▶ **YOUR OBJECTIVE**
Rewrite the data from the line with "Click pushpin icon on post 11" up to and including the line with "Looking at the", substituting "username" for "display name" and keeping everything else the same. Return only those lines, without the pictures.
◆ ◆ ◆ ◆ ◆ ◆ ◆
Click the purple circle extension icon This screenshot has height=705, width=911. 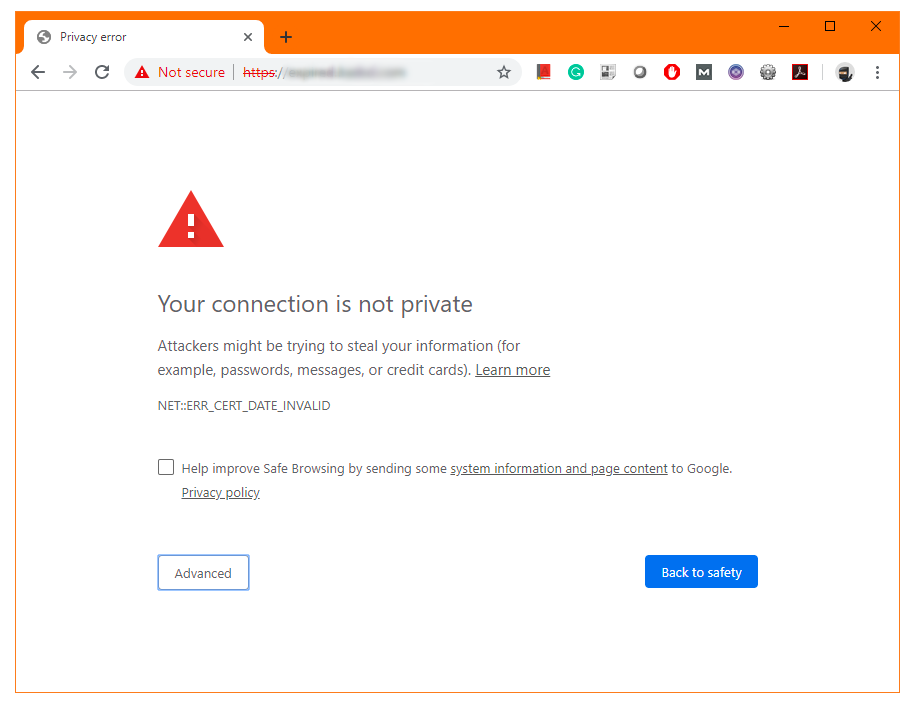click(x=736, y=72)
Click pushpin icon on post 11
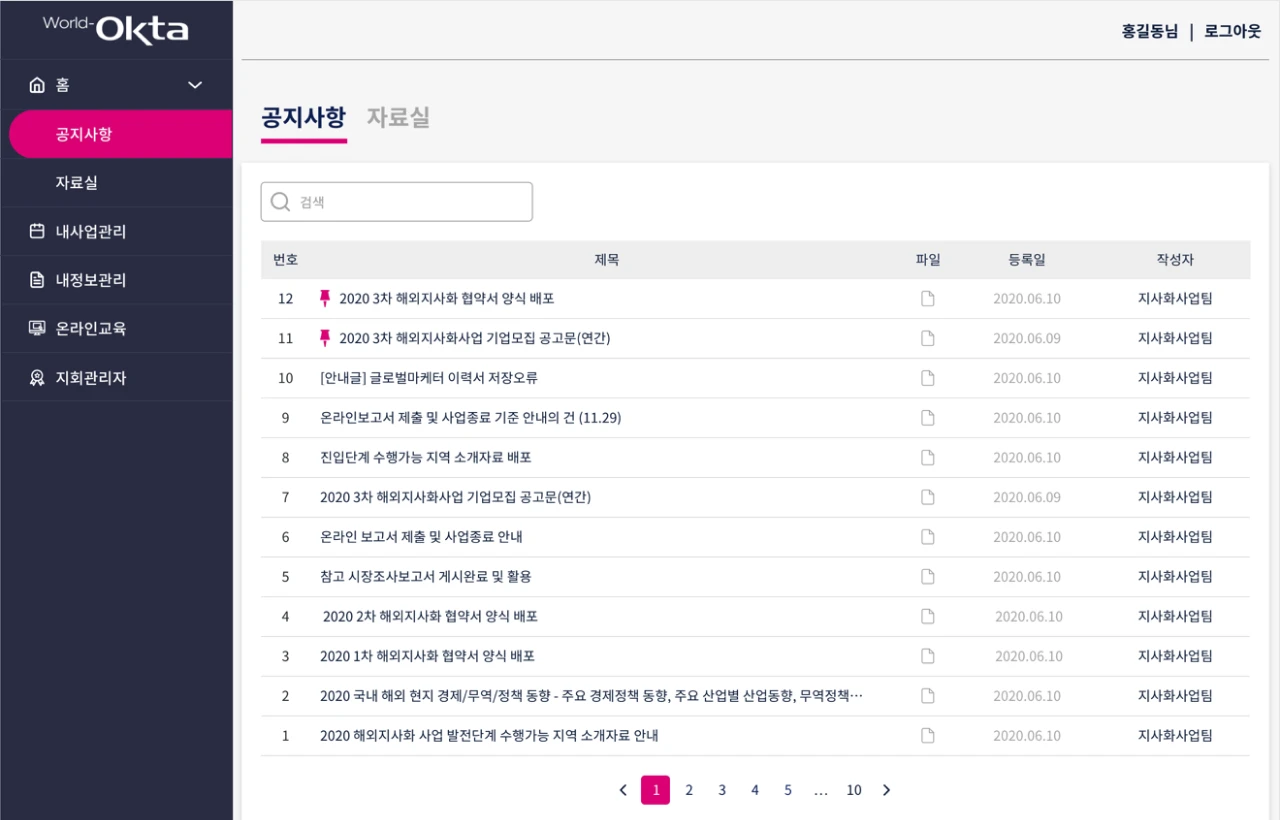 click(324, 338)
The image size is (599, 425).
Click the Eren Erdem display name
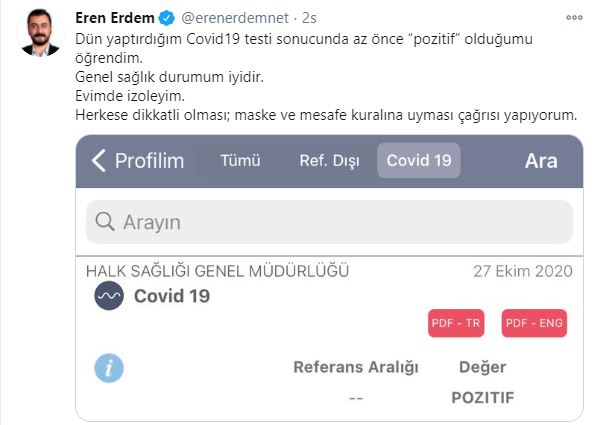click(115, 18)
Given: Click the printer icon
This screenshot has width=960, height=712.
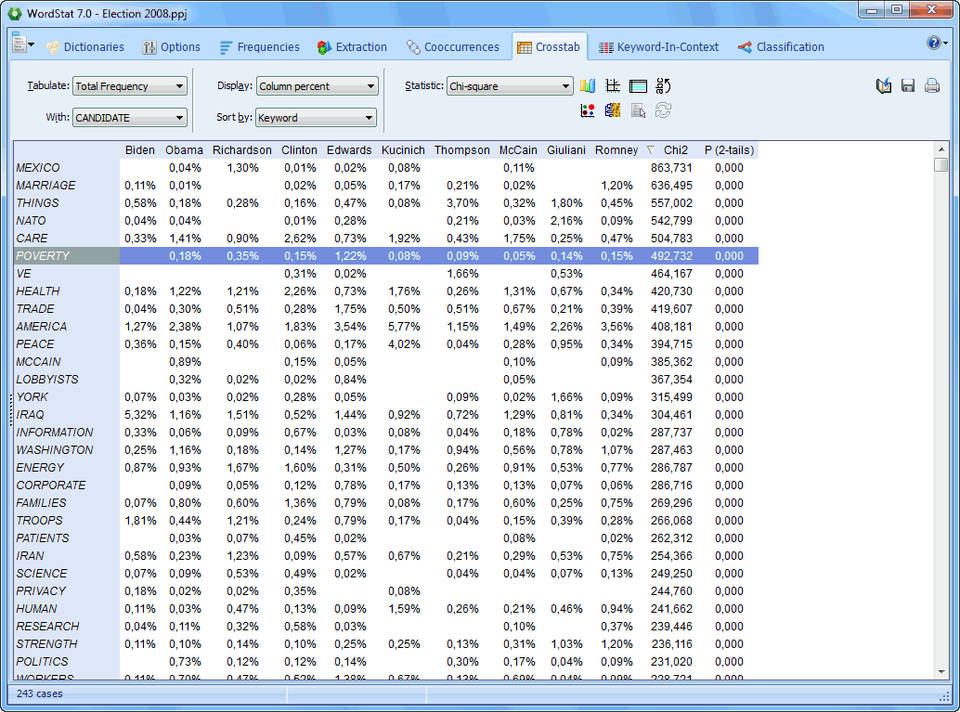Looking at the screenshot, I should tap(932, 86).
◆ ◆ ◆ ◆ ◆ ◆ ◆
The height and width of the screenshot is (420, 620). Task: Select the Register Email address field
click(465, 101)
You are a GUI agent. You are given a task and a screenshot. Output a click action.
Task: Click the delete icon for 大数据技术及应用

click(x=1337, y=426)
◆ ◆ ◆ ◆ ◆ ◆ ◆
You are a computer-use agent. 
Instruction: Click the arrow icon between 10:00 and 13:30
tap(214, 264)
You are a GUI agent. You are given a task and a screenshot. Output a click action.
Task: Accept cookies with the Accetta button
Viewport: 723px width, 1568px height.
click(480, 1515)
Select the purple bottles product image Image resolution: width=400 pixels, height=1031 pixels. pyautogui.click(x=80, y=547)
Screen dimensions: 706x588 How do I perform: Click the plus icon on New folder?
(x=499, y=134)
◆ ◆ ◆ ◆ ◆ ◆ ◆
▶ **SOLUTION TO THE PROBLEM**
Click pushpin icon on post 11
 click(324, 338)
The image size is (599, 425).
Click the Eren Erdem username
click(115, 18)
Given: Click the printer icon
This screenshot has width=960, height=712.
Looking at the screenshot, I should tap(932, 86).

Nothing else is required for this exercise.